After five years, I repotted my ‘Chicago Hardy’ once, but when I moved it to a slightly larger container, I also root-pruned it (removing 25 per cent of the oldest, woodiest roots) to control its size. I’ve never had any insect or disease problems with my figs although I’ve certainly lost some fruit to cheeky squirrels. In their native climes, figs are pollinated by one-eighth-inch (2-mm)-long wasps (Blastophaga psenes), but “common” cold-hardy figs are self-fruitful and don’t rely on insect pollinators to produce fruit. ‘Chicago Hardy’ bears small- to medium-sized figs that turn from pale green to dark purple when ripe; my largest fig one year was about the size of a ping pong ball and weighed just over one ounce (34 grams to be exact).
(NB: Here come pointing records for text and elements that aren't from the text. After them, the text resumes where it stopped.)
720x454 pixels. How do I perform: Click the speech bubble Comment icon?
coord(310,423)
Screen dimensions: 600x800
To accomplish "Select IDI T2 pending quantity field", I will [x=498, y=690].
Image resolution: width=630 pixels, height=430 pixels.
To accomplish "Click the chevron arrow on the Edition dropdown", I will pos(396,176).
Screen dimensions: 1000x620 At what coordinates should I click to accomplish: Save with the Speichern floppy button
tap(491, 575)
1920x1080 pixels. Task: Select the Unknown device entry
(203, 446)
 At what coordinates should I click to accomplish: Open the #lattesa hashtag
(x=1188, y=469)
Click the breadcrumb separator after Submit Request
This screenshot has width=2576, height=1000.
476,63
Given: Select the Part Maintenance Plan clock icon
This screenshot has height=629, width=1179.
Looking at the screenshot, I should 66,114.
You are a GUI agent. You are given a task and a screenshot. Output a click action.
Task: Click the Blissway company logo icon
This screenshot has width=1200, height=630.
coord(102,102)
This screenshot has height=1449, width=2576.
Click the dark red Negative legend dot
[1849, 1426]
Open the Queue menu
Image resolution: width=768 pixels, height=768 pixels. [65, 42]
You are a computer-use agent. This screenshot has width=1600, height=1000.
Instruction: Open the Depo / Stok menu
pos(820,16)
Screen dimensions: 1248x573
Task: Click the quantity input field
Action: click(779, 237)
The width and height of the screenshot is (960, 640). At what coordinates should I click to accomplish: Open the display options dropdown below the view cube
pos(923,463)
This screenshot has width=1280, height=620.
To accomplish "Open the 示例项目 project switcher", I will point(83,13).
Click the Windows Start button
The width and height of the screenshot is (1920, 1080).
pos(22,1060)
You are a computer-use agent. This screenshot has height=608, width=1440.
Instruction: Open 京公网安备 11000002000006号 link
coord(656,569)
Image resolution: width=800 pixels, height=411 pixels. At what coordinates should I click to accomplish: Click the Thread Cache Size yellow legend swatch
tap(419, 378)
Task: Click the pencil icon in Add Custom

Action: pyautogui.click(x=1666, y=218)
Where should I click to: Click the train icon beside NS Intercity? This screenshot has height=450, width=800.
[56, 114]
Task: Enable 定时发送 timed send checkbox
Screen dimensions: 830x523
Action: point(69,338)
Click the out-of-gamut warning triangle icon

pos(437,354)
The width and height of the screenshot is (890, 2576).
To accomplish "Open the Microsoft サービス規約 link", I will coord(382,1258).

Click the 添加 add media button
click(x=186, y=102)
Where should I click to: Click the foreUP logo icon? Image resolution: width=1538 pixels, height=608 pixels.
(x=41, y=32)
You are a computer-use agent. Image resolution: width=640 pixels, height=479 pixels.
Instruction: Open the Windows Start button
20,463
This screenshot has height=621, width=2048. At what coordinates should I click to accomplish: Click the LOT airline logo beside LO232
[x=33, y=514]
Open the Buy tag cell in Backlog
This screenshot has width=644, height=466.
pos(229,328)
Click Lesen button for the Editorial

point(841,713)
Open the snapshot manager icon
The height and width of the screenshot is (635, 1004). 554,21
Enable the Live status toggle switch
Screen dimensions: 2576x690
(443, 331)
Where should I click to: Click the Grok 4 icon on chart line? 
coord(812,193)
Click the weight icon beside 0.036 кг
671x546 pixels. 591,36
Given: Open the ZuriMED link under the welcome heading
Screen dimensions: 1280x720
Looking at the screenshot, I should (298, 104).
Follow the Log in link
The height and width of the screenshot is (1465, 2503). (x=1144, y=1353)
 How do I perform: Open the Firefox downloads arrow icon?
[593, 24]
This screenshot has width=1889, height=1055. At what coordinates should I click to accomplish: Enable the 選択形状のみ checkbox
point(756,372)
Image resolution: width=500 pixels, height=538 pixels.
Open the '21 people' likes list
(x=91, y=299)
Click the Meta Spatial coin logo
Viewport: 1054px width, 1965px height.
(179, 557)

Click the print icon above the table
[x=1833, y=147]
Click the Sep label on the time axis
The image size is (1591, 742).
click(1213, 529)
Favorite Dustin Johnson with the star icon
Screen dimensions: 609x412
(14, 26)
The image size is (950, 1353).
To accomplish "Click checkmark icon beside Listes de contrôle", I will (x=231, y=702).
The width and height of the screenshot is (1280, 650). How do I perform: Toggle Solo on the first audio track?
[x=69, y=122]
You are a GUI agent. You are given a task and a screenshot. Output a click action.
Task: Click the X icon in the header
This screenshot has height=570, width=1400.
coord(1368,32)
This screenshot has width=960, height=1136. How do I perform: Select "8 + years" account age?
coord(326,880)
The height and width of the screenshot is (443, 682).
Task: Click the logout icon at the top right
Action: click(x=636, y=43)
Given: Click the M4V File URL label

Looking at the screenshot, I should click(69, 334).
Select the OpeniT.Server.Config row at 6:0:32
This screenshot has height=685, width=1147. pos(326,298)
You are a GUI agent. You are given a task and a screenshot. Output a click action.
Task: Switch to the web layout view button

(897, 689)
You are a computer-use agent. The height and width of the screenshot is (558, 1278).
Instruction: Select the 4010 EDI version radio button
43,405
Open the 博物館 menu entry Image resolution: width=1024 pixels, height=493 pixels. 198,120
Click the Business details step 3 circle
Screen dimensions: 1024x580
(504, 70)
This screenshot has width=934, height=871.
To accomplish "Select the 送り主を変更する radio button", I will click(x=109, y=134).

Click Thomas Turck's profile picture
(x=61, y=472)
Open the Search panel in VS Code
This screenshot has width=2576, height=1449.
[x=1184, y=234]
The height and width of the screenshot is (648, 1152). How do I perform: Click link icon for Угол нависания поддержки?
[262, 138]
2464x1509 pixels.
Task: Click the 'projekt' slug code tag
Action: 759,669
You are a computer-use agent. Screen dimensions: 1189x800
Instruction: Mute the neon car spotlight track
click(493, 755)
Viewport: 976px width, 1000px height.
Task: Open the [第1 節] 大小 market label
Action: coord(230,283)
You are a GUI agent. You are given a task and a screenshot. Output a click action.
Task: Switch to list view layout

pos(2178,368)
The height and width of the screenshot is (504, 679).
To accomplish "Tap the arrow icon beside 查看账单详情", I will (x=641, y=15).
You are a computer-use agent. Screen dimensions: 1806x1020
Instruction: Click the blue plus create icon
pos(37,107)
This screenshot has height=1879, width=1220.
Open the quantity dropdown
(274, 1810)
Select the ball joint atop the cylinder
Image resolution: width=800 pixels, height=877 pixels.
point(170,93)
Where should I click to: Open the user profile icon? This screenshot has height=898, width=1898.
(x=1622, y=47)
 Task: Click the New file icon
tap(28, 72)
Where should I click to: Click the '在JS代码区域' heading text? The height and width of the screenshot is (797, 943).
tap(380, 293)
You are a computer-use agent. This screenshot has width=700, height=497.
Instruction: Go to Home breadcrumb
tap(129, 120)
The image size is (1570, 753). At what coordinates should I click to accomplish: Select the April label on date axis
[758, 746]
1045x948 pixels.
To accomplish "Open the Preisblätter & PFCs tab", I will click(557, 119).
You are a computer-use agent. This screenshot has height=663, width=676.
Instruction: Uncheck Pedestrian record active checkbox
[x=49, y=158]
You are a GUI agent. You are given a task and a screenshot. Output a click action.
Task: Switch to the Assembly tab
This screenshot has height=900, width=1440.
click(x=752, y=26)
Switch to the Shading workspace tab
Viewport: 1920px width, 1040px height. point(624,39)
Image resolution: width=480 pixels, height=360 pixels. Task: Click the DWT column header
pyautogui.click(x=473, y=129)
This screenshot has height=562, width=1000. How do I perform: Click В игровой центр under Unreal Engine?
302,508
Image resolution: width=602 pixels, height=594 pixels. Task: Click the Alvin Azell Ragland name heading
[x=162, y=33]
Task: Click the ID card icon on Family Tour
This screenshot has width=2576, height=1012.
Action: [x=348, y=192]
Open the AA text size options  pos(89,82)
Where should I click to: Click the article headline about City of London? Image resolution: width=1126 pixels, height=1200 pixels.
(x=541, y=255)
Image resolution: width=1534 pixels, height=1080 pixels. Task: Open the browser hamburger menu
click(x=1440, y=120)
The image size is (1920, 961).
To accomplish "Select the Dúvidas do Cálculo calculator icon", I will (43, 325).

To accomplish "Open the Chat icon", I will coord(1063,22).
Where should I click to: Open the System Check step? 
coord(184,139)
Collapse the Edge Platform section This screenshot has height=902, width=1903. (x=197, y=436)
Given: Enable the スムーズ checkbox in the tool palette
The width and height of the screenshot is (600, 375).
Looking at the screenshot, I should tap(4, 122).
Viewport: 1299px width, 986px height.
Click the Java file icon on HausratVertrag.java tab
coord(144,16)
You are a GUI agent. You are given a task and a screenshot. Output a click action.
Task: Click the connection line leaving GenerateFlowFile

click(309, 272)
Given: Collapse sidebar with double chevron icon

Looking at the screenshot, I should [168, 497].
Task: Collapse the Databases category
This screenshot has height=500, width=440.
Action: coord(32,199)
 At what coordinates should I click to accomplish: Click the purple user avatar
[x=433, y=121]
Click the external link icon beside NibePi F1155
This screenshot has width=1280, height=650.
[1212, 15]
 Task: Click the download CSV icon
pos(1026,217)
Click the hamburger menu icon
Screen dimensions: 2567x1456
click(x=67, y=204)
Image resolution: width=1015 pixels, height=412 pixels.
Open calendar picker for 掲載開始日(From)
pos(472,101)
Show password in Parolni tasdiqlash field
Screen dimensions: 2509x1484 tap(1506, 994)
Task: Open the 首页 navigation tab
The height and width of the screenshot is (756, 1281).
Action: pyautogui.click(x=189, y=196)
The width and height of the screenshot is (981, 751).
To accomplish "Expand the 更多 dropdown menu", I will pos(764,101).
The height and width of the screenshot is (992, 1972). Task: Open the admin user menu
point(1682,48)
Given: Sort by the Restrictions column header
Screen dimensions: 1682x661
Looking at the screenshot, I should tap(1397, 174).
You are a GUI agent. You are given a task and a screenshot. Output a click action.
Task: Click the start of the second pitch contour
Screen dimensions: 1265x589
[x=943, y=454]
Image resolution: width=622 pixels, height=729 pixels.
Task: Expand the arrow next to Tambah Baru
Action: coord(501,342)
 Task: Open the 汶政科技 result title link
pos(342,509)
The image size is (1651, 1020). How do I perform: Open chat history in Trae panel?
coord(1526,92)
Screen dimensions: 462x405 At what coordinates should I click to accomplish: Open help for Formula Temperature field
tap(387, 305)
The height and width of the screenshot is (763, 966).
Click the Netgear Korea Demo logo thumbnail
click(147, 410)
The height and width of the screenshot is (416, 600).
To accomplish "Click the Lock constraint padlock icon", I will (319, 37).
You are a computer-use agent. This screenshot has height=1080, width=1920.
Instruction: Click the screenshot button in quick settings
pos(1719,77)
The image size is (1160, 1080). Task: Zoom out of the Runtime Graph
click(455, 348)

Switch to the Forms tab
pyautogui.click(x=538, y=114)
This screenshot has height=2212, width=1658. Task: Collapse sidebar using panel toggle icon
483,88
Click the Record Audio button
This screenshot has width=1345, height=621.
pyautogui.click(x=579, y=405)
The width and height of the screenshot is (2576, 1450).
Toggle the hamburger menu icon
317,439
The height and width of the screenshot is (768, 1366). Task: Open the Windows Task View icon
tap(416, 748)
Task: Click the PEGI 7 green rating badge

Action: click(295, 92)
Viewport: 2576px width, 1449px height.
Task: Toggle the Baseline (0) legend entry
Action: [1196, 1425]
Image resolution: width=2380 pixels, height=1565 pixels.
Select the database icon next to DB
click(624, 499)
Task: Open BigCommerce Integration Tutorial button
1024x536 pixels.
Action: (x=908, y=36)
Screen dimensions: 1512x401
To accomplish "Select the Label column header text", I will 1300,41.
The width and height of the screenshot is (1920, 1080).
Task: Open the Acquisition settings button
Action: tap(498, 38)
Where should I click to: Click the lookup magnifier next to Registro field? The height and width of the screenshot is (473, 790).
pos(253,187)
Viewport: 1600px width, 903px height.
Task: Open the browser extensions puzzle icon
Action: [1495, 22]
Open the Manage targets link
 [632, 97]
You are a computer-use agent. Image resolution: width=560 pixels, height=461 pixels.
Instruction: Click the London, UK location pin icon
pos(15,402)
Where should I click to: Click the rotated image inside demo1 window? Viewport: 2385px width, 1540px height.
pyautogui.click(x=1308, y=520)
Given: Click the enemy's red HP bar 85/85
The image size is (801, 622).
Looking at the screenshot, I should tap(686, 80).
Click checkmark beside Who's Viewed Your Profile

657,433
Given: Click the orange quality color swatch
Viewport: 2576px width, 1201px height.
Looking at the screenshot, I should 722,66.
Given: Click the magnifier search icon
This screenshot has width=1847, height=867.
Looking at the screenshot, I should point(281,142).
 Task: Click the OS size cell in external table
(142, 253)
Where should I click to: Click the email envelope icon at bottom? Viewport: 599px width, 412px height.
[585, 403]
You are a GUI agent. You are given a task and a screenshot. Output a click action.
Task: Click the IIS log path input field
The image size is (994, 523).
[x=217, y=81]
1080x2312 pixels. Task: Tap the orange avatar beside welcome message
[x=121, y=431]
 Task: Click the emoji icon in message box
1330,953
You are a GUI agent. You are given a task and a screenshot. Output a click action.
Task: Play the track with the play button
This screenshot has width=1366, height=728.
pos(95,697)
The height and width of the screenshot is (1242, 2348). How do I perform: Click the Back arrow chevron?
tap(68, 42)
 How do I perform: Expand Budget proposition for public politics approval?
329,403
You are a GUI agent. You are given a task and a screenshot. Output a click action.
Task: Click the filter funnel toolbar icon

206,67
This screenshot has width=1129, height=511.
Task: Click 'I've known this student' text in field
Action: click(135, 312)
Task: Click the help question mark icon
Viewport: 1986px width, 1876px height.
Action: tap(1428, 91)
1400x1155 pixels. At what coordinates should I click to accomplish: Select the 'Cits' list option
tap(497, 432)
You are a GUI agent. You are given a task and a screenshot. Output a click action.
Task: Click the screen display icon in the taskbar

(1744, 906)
When harvesting figs, I’m sometimes tempted to don a toga, and pretend I’m Cato the Elder (234-149 BC), who waxed poetic about figs in his De Agri Cultura (or “On Agriculture”) and had definite “fig-pig” tendencies. In fact, archaeologists believe that figs were probably the first plant to be cultivated by humans around 9300 BC, predating the domestication of barley, wheat and legumes (beans, lentils and peas) by more than 1,000 years. I’m not surprised: A ripe fig fresh off the tree is a gastronomic thrill that will never get old.